検見と定免

312 ~ 313ページ
年貢賦課の方法には、検見取法と定免法があることはすでに述べた通りである。一般には検見取法の方が早期から実施されており、享保改革ころに定免法への移行がみられる。その理由としては、検見取法の場合、検見に手間がかかる上に役人の不正も起こりがちであるという点と、定免法にすることによって年貢収納に安定が図れるといった点にあった。
 石部町域の村々では、こうした定免法への移行は比較的早期にみられる。西寺村の場合、その年貢率を示した図40では、元禄十年(一六九七)までは免に変動がみられるが、翌十一年からはその免が一定になっている(『竹内淳一家文書』)。
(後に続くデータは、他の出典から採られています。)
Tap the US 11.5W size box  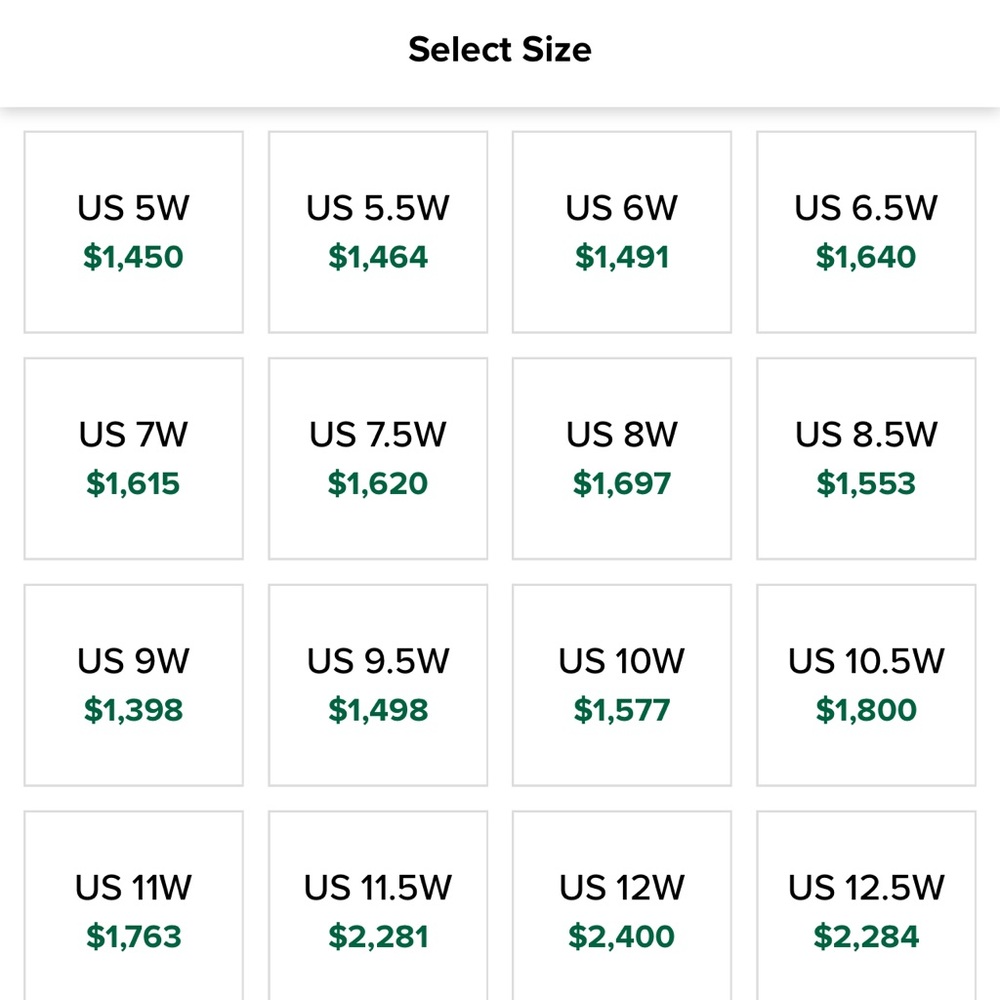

さらに元禄十二年に「御定免当年より未年(元禄十五年)迄五年之内御請申し上げ」とあり、元禄十二年のころに定免法に移行していたことがうかがえる(『竹内淳一家文書』元禄四年「一札之事」)。

図40 西寺村の貢租の変遷 『竹内淳一家文書』により作成

 東寺村の場合も同様で、図41に示したように、元禄十二年を境にしてほぼ免が一定する(『東寺地区共有文書』)。しかし、寛延(かんえん)三年(一七五〇)ごろからは、再び検見取法が実施されている。これは定免法に移行される以前の検見取法とは異なった形態のもので有毛(ありげ)検見取法と称される。基本的な年貢賦課の方法としては、先の検見取法と同様に実際に検見を行って免を決定するのであるが、年貢賦課の際に土地の位付けを無視し、帳面上より多い実際の収穫量に対して賦課したのである。これによって領主側は定免法による一定の年貢率よりも現実的な年貢収納の形に替え、より多くの年貢収入をはかろうとしたのである。

図41 東寺村の貢租の変遷 『東寺地区共有文書』より作成。

 東寺村・西寺村のいずれの場合も、年貢賦課の方法としての検見取法から定免法への移行期が、一般的な移行期とされる享保期よりも一〇年も早い元禄期に実施されている。この理由として考えられるのが、西寺村の免状などを継続してみていくとわかるように、引高が非常に少なく、村高と毛付高の差が僅少である。つまり、水損・荒高などがあまりなく、この地域の作柄が比較的安定していたことによるものである。